> TRY IT: Only the lines from the beginning of the data through the one with "Task: Open the Sea colour dropdown arrow" belong in the answer, each retyped exactly, with pictures left out.

> Stored data entries:
■ ■ ■

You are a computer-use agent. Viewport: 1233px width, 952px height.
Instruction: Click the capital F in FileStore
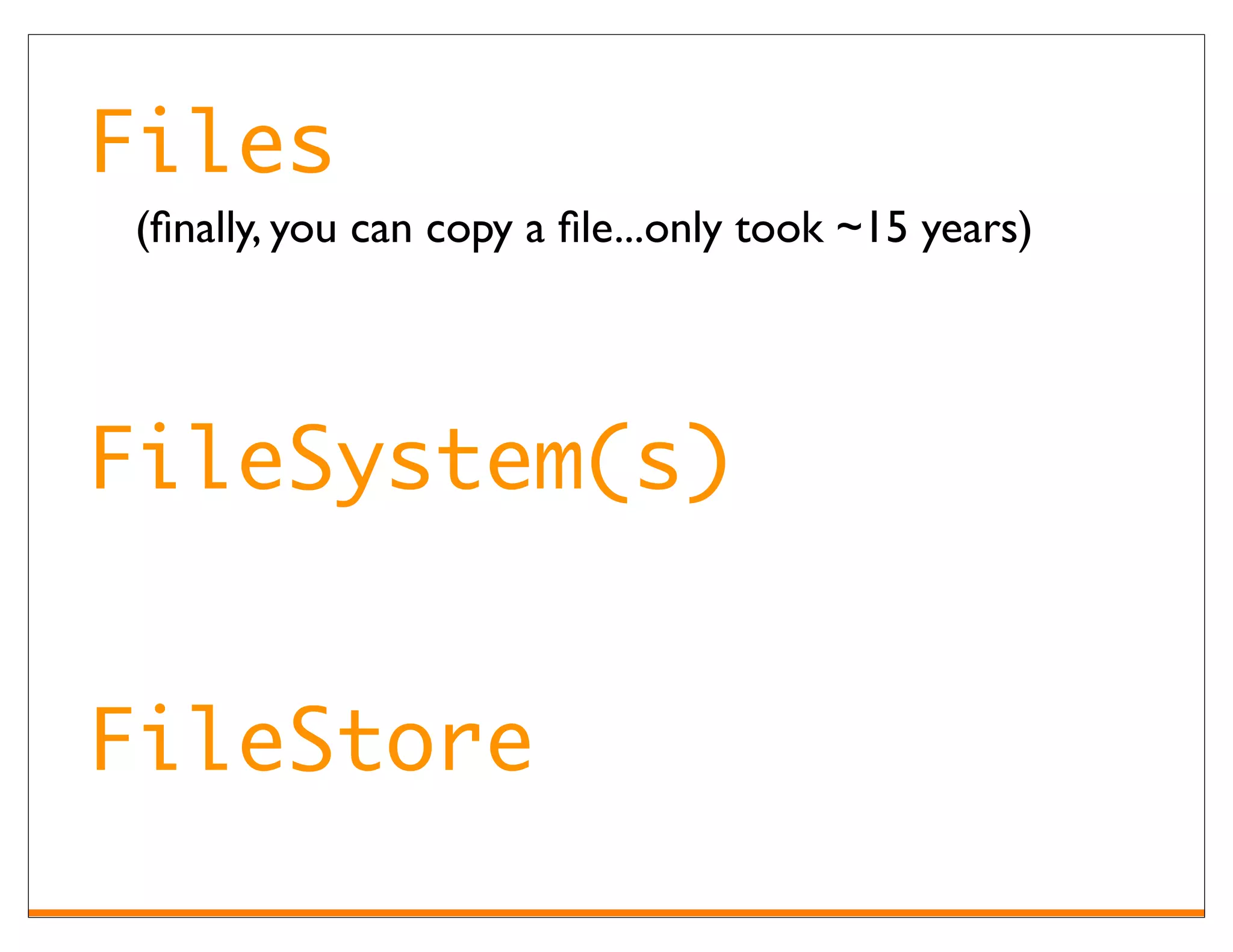[113, 738]
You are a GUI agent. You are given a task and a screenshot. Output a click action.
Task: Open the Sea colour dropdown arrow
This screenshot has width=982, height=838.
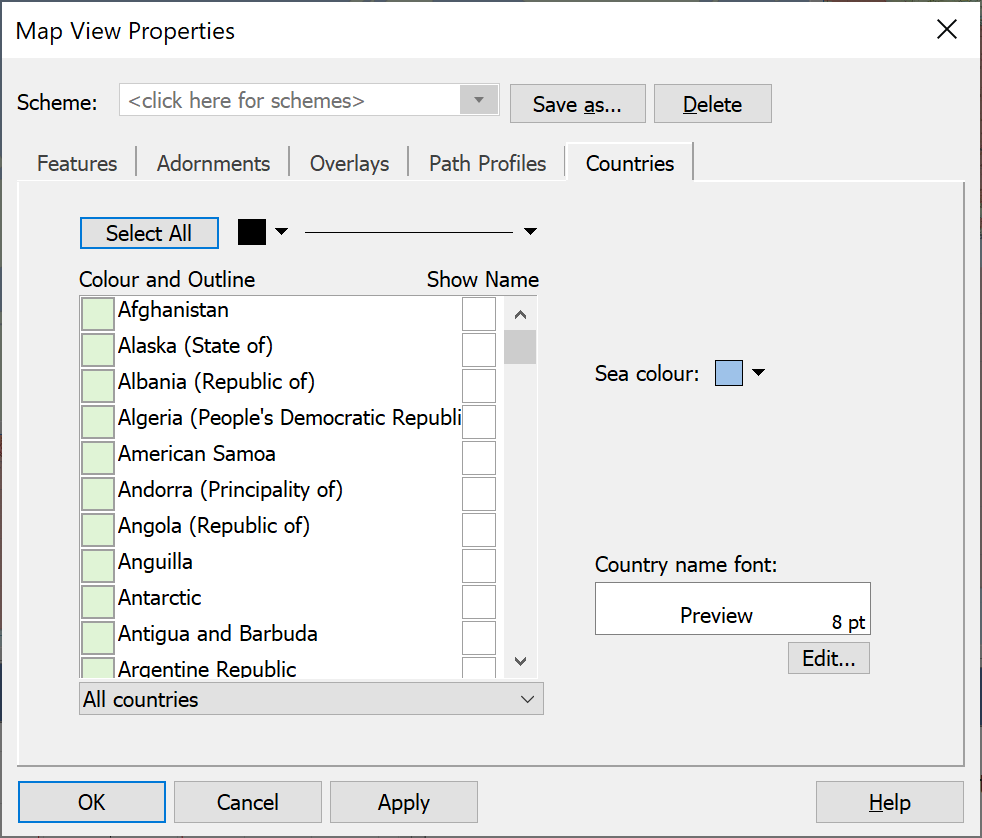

■ ■ ■

> TASK RESPONSE:
You are a computer-use agent. Viewport: 1233px width, 952px height.
Instruction: Click the capital F in FileStore
[113, 738]
You are a GUI agent. You are given a task and a screenshot. Output a click action.
Task: Open the Sea colour dropdown arrow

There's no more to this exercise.